**Problem details**
In the entries that follow, the first line to write out is the one containing "Task: Switch to the New URLs filter", and the last is the one containing "This screenshot has height=812, width=1485.". Reproduce that stretch exactly, with nothing before or after it.

**Recorded data**
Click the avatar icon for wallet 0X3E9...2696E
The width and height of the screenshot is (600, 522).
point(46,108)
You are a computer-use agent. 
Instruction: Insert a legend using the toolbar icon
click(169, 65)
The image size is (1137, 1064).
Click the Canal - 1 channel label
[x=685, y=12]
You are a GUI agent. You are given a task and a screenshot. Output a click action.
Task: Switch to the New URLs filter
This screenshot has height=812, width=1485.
==
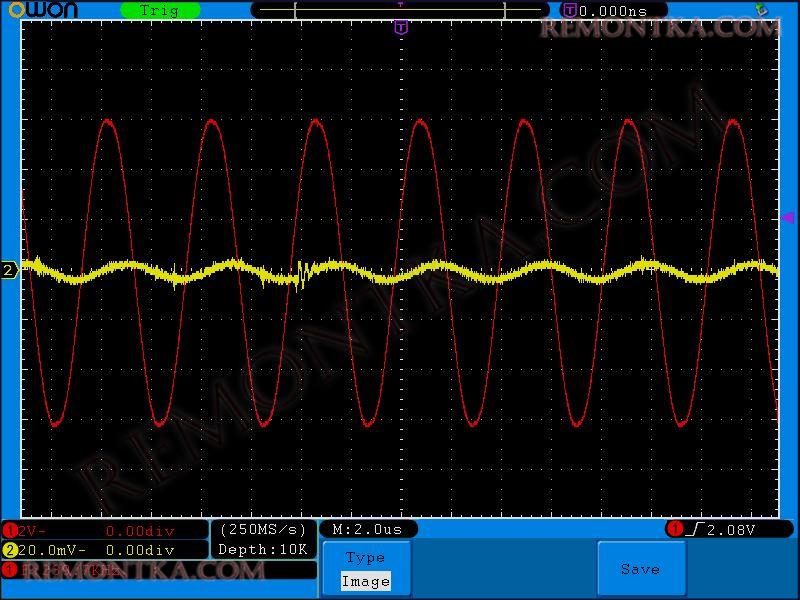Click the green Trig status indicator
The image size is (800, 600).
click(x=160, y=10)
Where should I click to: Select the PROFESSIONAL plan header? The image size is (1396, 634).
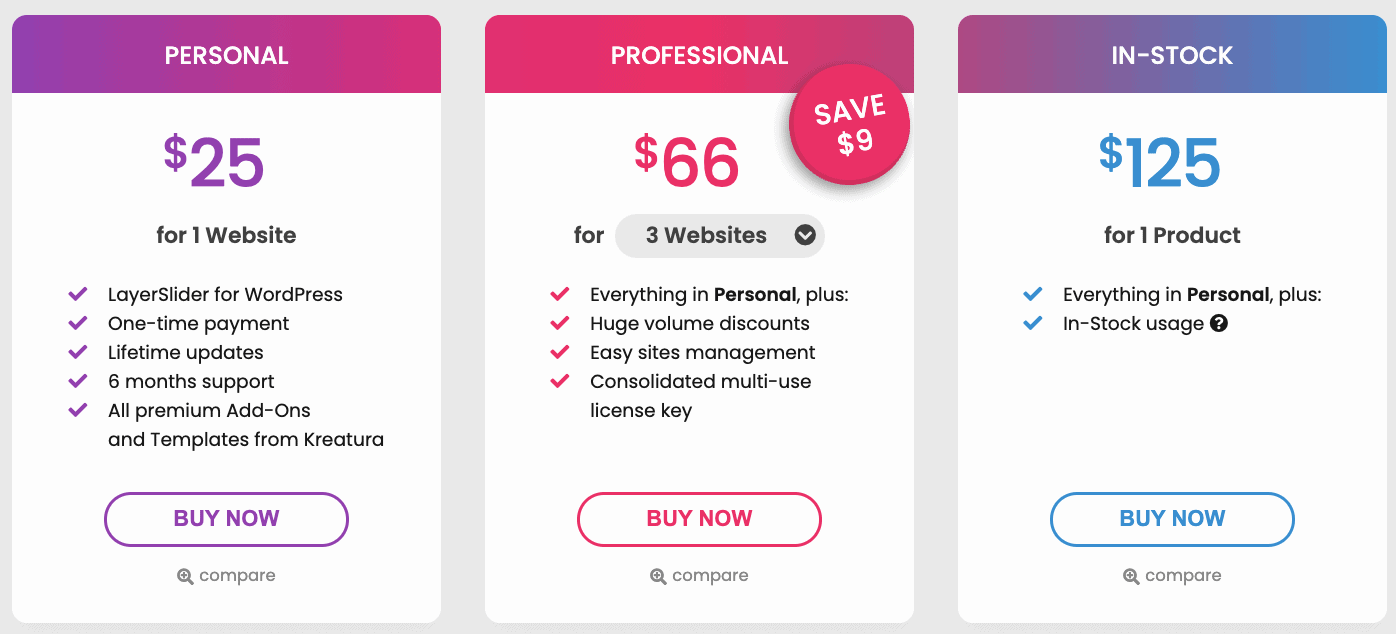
---
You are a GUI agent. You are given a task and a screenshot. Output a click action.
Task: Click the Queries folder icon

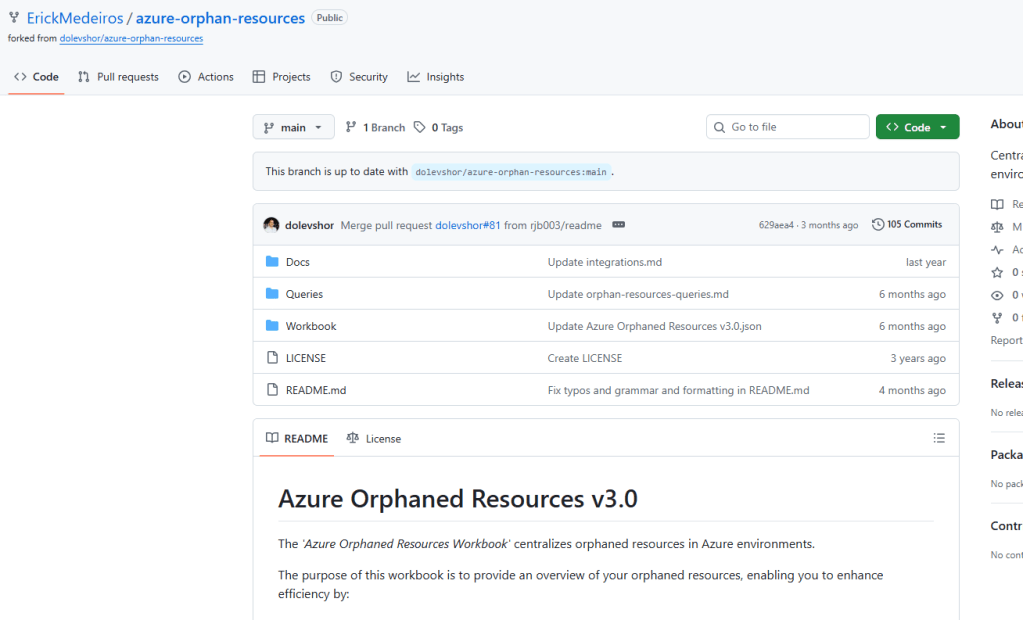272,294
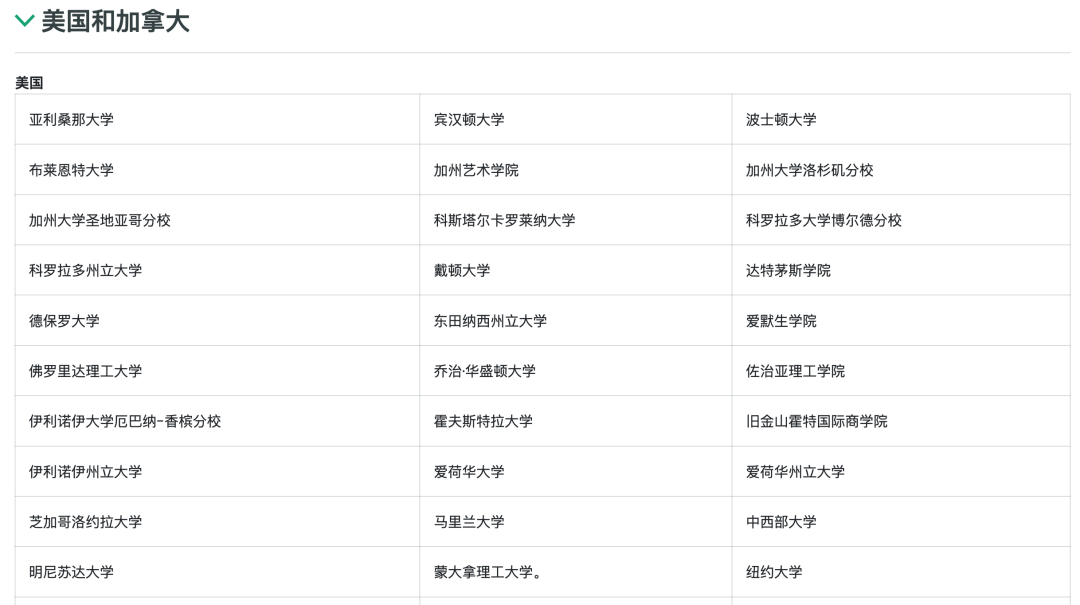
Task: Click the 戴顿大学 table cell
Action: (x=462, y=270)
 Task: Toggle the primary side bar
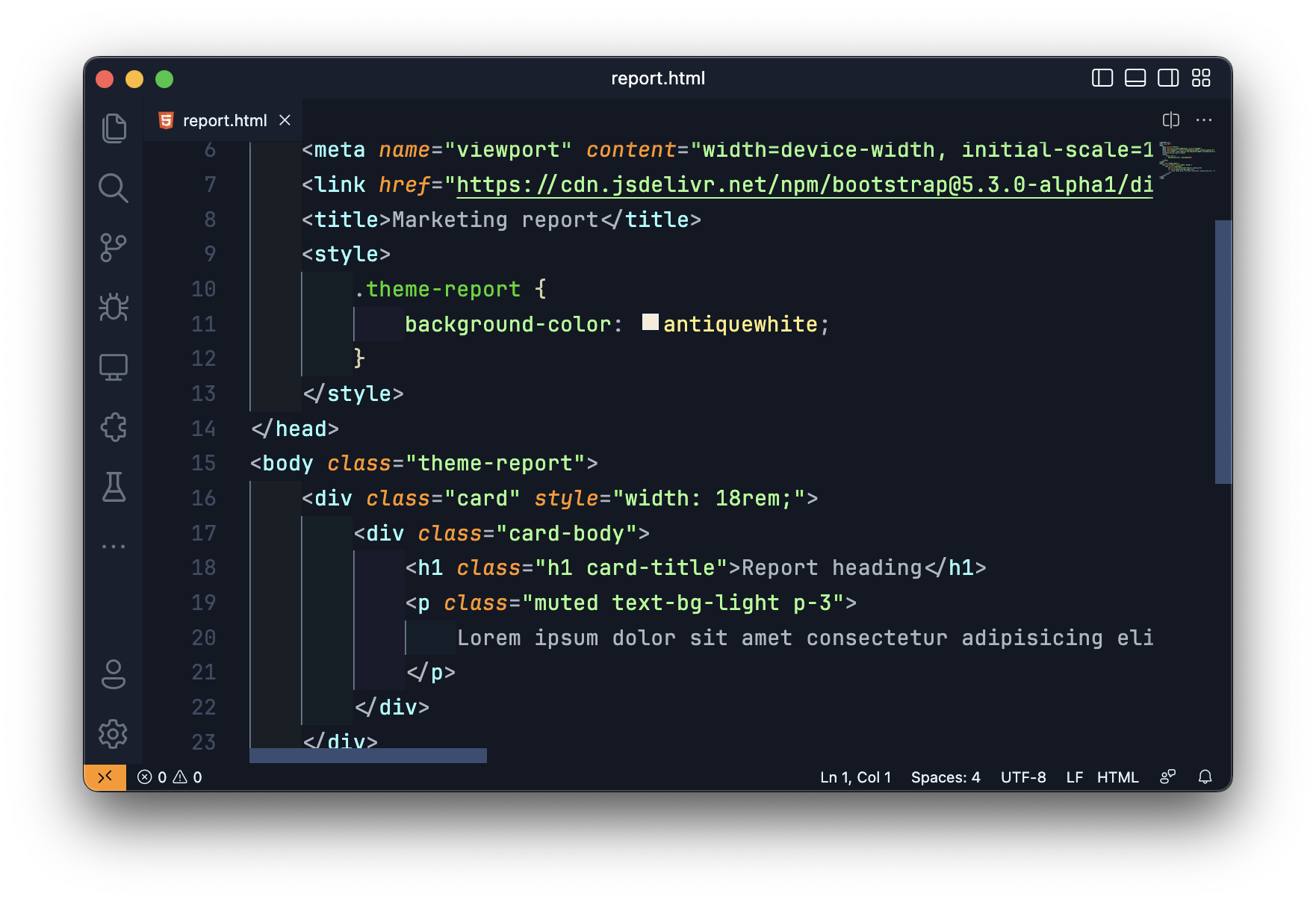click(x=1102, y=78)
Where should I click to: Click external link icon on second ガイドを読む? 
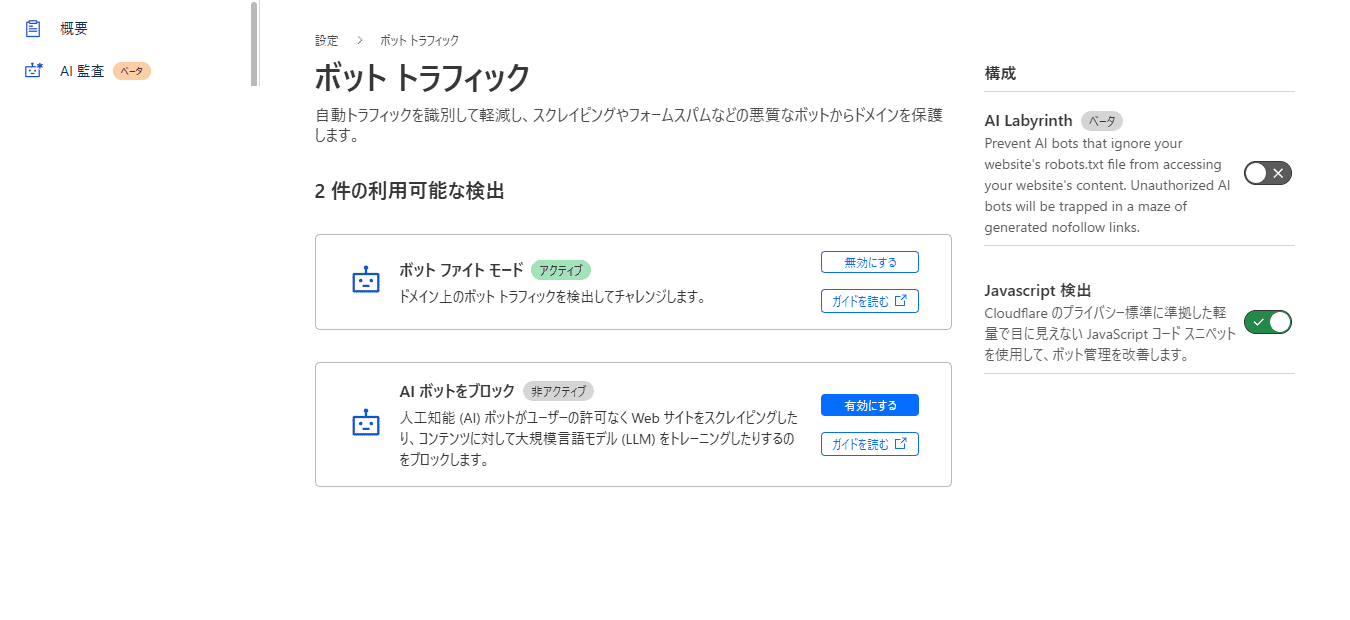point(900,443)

**Your response**
Task: Switch to the New URLs filter
This screenshot has height=812, width=1485.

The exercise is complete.